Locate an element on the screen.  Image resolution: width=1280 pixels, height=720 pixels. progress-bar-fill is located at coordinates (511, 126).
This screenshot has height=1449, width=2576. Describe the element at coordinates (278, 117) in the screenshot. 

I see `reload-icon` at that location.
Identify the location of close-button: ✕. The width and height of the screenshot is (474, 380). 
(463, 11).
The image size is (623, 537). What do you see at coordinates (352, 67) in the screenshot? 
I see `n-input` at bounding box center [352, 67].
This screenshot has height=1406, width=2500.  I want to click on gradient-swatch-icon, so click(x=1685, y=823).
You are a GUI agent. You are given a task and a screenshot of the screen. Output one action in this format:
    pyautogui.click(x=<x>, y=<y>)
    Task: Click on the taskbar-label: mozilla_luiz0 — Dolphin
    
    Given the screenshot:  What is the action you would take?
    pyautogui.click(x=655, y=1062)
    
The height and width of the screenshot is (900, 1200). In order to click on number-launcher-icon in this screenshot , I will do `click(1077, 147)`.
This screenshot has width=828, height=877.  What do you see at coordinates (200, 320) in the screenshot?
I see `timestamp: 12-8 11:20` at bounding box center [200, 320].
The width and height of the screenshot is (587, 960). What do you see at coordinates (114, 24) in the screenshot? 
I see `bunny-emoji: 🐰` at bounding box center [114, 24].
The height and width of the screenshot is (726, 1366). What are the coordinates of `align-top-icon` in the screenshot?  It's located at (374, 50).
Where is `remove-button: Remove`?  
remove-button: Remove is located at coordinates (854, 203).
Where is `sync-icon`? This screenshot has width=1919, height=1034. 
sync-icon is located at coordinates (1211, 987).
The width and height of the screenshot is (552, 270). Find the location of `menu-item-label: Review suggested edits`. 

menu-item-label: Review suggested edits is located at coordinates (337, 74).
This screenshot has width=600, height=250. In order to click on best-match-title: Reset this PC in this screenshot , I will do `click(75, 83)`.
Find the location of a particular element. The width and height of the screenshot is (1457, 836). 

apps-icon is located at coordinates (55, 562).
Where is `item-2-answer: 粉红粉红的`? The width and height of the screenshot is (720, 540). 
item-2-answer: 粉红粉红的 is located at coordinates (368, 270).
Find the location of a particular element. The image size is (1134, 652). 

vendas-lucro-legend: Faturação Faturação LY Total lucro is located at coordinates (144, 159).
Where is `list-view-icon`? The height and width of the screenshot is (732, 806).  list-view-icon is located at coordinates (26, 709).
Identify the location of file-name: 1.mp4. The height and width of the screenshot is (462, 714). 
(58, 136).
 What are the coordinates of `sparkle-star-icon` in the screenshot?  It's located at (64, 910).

What you are asked to do => Reproduce all of the material above word for word, keeping every line in its original order.

Reply to the exercise =>
Locate an element on the screen.  Image resolution: width=1280 pixels, height=720 pixels. progress-bar-fill is located at coordinates (511, 126).
This screenshot has height=1449, width=2576. Describe the element at coordinates (278, 117) in the screenshot. 

I see `reload-icon` at that location.
Identify the location of close-button: ✕. The width and height of the screenshot is (474, 380). 
(463, 11).
The image size is (623, 537). What do you see at coordinates (352, 67) in the screenshot? 
I see `n-input` at bounding box center [352, 67].
This screenshot has height=1406, width=2500.  I want to click on gradient-swatch-icon, so click(x=1685, y=823).
You are a GUI agent. You are given a task and a screenshot of the screen. Output one action in this format:
    pyautogui.click(x=<x>, y=<y>)
    Task: Click on the taskbar-label: mozilla_luiz0 — Dolphin
    
    Given the screenshot:  What is the action you would take?
    pyautogui.click(x=655, y=1062)
    
The height and width of the screenshot is (900, 1200). In order to click on number-launcher-icon in this screenshot , I will do `click(1077, 147)`.
This screenshot has width=828, height=877.  What do you see at coordinates (200, 320) in the screenshot?
I see `timestamp: 12-8 11:20` at bounding box center [200, 320].
The width and height of the screenshot is (587, 960). What do you see at coordinates (114, 24) in the screenshot? 
I see `bunny-emoji: 🐰` at bounding box center [114, 24].
The height and width of the screenshot is (726, 1366). What are the coordinates of `align-top-icon` in the screenshot?  It's located at (374, 50).
Where is `remove-button: Remove`?  
remove-button: Remove is located at coordinates (854, 203).
Where is `sync-icon`? This screenshot has width=1919, height=1034. 
sync-icon is located at coordinates (1211, 987).
The width and height of the screenshot is (552, 270). Find the location of `menu-item-label: Review suggested edits`. 

menu-item-label: Review suggested edits is located at coordinates (337, 74).
This screenshot has width=600, height=250. In order to click on best-match-title: Reset this PC in this screenshot , I will do `click(75, 83)`.
Find the location of a particular element. The width and height of the screenshot is (1457, 836). 

apps-icon is located at coordinates (55, 562).
Where is `item-2-answer: 粉红粉红的`? The width and height of the screenshot is (720, 540). 
item-2-answer: 粉红粉红的 is located at coordinates (368, 270).
Find the location of a particular element. The image size is (1134, 652). 

vendas-lucro-legend: Faturação Faturação LY Total lucro is located at coordinates (144, 159).
Where is `list-view-icon`? The height and width of the screenshot is (732, 806).  list-view-icon is located at coordinates (26, 709).
Identify the location of file-name: 1.mp4. The height and width of the screenshot is (462, 714). 
(58, 136).
 What are the coordinates of `sparkle-star-icon` in the screenshot?  It's located at (64, 910).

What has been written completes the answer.